### Supplied passage
* begin *

- Born: Joshua Kissiah Cumbee Anaheim, California, United States
- Origin: Irvine, California, United States
- Genres: Pop music; rock music; electronic music;
- Occupations: Singer; songwriter; music producer;
- Instruments: Piano; guitar; bass; French horn; xylophone; trumpet; drums;
- Years active: 2009–present
- Label: AVEX Group
- Website: https://joshcumbee.com

= Josh Cumbee =

American singer-songwriter

Joshua Kissiah Cumbee is an American musician, multi-instrumentalist, singer, songwriter and record producer. He is best known for his artist collaborations with Armin van Buuren and as a songwriter for other artists.

== Early life ==
After high school, in 2008, he enrolled in the music business program at University of Southern California in Los Angeles. He graduated in 2011.

== Early career ==

Already being a student, Cumbee released songs on iTunes as an independent artist ("Find The Light", "I Do My Own Stunts", "The End", "How To Say This"). He was working on television as a composer, writing music for commercials, television shows ("The Bachelor", "Ready for Love", "America's Next Top Model", "Polyamory", "Southern Nights") and short movies.

* end *

### Exercise instructions
1) Answer each question using the Josh Cumbee biography.
(a) Which record label is listed for Cumbee?
(b) In what year did he enroll at the University of Southern California, and in what year did he graduate?
(c) Which artist is he best known for collaborating with?
2) From the listing, extract everything from the line containing "Screen dimensions: 800x434" down to the line containing "(x=101, y=169)", and reproduce each line unchanged.

### Records for this task
* begin *

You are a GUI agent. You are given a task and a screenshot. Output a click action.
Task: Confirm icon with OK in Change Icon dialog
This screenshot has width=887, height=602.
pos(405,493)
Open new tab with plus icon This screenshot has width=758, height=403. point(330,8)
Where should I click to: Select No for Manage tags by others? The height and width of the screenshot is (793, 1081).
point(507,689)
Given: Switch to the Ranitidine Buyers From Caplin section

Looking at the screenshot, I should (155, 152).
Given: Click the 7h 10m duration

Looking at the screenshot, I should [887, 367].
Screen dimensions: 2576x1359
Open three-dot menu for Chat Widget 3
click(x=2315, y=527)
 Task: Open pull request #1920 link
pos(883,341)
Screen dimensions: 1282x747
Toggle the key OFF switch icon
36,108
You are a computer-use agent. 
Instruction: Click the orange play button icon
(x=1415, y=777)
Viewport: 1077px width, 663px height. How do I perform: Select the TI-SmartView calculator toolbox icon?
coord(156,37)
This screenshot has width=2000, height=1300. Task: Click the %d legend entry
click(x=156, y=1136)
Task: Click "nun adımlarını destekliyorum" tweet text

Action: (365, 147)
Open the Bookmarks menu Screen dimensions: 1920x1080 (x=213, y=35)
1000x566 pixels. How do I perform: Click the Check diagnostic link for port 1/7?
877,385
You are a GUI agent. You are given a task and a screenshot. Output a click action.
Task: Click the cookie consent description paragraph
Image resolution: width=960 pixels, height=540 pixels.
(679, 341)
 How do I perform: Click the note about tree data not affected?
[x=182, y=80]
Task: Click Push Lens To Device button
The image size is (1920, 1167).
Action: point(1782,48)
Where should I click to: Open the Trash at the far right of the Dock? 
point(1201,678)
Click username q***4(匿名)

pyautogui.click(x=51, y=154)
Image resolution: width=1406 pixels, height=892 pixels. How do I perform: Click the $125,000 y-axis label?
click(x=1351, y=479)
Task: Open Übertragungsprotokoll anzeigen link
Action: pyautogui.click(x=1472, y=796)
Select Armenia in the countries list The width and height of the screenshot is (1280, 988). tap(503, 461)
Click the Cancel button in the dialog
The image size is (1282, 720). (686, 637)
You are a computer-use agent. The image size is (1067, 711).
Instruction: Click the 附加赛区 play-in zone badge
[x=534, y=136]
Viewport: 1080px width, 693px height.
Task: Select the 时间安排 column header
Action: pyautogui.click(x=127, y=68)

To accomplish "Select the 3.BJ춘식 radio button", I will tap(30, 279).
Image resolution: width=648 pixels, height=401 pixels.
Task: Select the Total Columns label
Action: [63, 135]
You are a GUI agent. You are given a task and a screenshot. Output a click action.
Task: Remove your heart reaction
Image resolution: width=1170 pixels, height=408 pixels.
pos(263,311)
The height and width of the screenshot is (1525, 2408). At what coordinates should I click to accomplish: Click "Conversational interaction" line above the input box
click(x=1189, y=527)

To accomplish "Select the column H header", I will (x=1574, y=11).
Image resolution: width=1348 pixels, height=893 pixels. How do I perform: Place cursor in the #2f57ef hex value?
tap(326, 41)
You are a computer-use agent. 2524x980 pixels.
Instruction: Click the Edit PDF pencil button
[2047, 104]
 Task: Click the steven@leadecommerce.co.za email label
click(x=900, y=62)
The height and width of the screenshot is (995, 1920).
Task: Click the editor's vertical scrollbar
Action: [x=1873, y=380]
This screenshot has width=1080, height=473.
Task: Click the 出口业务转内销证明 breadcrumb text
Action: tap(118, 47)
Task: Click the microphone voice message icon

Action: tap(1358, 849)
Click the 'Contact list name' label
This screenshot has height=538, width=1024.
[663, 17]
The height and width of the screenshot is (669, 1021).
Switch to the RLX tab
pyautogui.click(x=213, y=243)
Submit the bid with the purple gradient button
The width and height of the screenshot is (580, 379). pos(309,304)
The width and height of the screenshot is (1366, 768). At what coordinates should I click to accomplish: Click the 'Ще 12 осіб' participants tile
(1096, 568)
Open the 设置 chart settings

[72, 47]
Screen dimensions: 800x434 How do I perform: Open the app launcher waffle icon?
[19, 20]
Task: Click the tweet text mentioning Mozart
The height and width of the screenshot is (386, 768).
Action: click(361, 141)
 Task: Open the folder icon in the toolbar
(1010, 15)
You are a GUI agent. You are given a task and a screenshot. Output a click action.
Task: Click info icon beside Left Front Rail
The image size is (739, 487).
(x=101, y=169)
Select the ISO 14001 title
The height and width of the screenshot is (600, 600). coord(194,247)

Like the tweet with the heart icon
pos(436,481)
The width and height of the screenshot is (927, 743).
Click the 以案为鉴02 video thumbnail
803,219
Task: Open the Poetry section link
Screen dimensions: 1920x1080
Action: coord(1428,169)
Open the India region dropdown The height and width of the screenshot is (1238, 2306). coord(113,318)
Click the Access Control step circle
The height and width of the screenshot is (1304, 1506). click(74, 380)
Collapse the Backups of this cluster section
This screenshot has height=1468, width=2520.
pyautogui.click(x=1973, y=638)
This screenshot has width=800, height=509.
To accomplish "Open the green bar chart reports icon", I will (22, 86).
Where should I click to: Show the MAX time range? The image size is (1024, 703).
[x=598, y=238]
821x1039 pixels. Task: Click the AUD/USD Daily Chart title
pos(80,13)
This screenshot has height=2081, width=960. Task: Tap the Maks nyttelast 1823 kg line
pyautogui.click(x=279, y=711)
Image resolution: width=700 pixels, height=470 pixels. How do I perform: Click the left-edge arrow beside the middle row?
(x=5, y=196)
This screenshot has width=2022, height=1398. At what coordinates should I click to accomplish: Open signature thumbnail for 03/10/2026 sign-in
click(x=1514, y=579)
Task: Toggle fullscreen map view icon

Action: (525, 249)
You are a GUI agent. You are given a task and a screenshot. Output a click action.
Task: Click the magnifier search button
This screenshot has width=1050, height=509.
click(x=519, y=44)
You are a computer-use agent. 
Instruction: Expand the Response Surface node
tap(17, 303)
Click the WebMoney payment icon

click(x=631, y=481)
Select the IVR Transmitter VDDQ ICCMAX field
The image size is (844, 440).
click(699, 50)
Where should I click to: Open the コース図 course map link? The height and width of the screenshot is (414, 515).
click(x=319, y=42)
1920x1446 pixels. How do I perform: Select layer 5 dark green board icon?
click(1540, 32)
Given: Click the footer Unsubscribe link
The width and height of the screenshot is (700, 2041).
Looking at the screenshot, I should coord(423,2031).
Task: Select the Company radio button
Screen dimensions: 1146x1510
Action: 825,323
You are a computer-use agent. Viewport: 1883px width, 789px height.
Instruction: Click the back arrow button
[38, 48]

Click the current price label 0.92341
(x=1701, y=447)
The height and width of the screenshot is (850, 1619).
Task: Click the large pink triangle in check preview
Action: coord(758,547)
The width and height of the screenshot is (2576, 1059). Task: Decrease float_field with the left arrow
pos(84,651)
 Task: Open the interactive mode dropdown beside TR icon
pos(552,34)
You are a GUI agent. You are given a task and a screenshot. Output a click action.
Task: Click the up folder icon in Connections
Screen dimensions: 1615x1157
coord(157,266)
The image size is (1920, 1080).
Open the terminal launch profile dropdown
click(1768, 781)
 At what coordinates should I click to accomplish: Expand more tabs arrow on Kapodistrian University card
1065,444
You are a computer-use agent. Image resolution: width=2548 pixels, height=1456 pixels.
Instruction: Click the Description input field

* end *

### Solved tasks
1)
(a) AVEX Group
(b) He enrolled in 2008 and graduated in 2011.
(c) Armin van Buuren

2)
Screen dimensions: 800x434 How do I perform: Open the app launcher waffle icon?
[19, 20]
Task: Click the tweet text mentioning Mozart
The height and width of the screenshot is (386, 768).
Action: click(361, 141)
 Task: Open the folder icon in the toolbar
(1010, 15)
You are a GUI agent. You are given a task and a screenshot. Output a click action.
Task: Click info icon beside Left Front Rail
The image size is (739, 487).
(x=101, y=169)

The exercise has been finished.